Bueno, qué le vamos a hacer. Cada cierto tiempo toca hacer un post así. Cosas de la vida, entiendo.

Éste es el museo de metralla. No es mi vida (o al menos no a fondo), no es mi diario (o al menos no todo), no es real (porque no es del todo cierto), no es una novela (porque no todo es inventado), es la expresión de un personaje que lleva ocho años conmigo. Un tipo que se define en el post fundacional, un tipo al que siento muy cercano pero que no es yo. Un tipo que me gustaría ser a veces y que detesto otras. Un tipo al que me acerco como un escudo cuando lo necesito y del que me alejo cuando no puedo ni olerle. Un tipo que ha vivido más que yo y menos, al mismo tiempo. Un tipo cansado y hastiado de todo que no tiene ningún reparo en mandar todo a la mierda de cuando en cuando. A mí me cuesta más trabajo, tengo que pensármelo antes. Tengo que darle un respiro previo a las cosas para romperlas en mil pedazos.

Tenemos cosas parecidas, pero llegamos a ellas por caminos diferentes. A mí me cuesta dar marcha atrás porque suelo pensarme mucho las cosas antes de hacerlas. Suelo dejar que lleguen hasta el final antes de largarme. Al personaje le cuesta igual, pero porque es un cabezón recalcitrante. Y eso no es lo mismo. No me gusta demasiado el tipo en líneas generales, pero sí me gusta mantenerle cerca. Me hace la vida mucho más fácil. A veces es una ayuda de cojones poder cambiarme en él cuando algo no me gusta demasiado. A veces a él le gusta meterse en mi cabeza porque tengo una comprensión mucho menos impulsiva de las cosas. No sé si mejor o peor, pero menos cambiante.

Cuando Lore se piró hace un montón de años el anticuario (responsable del inventario del museo de metralla, director adjunto al adjunto de dirección) nació y lo hizo para siempre, pese a las veces que he querido matarle. Porque el tipo, en medio de la ruina en la que yo estaba metido, era el puto amo. Y no lo era porque fuera el mejor o porque follara constantemente, sino porque supo transformar todo ese dolor en un montón de texto significativo, en un huevo de canciones y en cuadernos y cuadernos de poemas que, pese a los años que han pasado, me siguen gustando. Y eso es mucho. Eso es más que mucho. Eso es casi demasiado. Ese tipo tuvo el valor para escribir cosas y cosas que yo hubiera encerrado bajo mil llaves hasta el fin de la eternidad o mucho más. Cosas que yo no quería ver ni cuando estaban sucediendo.

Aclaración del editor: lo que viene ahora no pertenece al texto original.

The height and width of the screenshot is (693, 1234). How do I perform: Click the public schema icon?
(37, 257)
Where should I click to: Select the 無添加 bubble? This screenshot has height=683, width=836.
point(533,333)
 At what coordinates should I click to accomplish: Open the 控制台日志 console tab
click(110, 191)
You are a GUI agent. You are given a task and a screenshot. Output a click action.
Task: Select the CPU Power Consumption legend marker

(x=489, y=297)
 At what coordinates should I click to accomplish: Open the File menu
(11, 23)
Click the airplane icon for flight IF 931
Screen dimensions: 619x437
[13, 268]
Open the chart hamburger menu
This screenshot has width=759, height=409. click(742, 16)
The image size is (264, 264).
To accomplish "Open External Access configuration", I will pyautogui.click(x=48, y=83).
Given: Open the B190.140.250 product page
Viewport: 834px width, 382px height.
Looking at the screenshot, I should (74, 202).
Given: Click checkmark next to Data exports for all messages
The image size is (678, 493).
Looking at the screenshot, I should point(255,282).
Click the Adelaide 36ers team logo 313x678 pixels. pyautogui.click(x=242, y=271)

Ese tipo me estaba salvando, porque lo estaba echando todo fuera. Él sí era capaz de hablar de ello.

Pero ese tipo no es yo.

Ni siquiera el que está escribiendo ésto es yo del todo.

Nadie debería tomarse esto en serio, excepto entre líneas. Esto es mentira. Cojo un montón de cosas de la realidad, por supuesto, pero simplemente porque me ayudan a decir lo que quiero decir. No hablan de mí mismo más allá del nivel semántico. Muestran lo que yo quiero mostrar acerca de la tela que lo entreteje todo. Este museo habla de mí, por supuesto, pero no en lo que sucede, sino en el fondo de lo que sucede. En la idea.

Me gustaría dejar esto claro de una vez y para siempre: podéis sentir cariño, pena, empatía, dolor, alegría, amor, idiotez, odio por el tipo que escribe. Está bien hacerlo. Pero el tipo que escribe no existe. No lo hará. No lo ha hecho nunca. No va a hacerlo mañana. No se va a despertar mañana y va a hacerse un café con tostadas. El tipo que existe lo tiene todo menos existencia. Es un vacío en la pared que sólo se nota cuando quitas el cuadro, cuando le llamas por su nombre.

Cuando le llamas por su nombre.

Ese tío, que vivió cosas tan grandes y supo contarlas todas, no existió nunca. Es el reflejo de un reflejo que da la distancia suficiente como para poder escribir de la vida sin perderla. Es la sombra que se ata a mis pies y que es lo único que permanece constante cuando tengo que echarme la siesta, sobrepasado, enfermo y cansado. Agotado.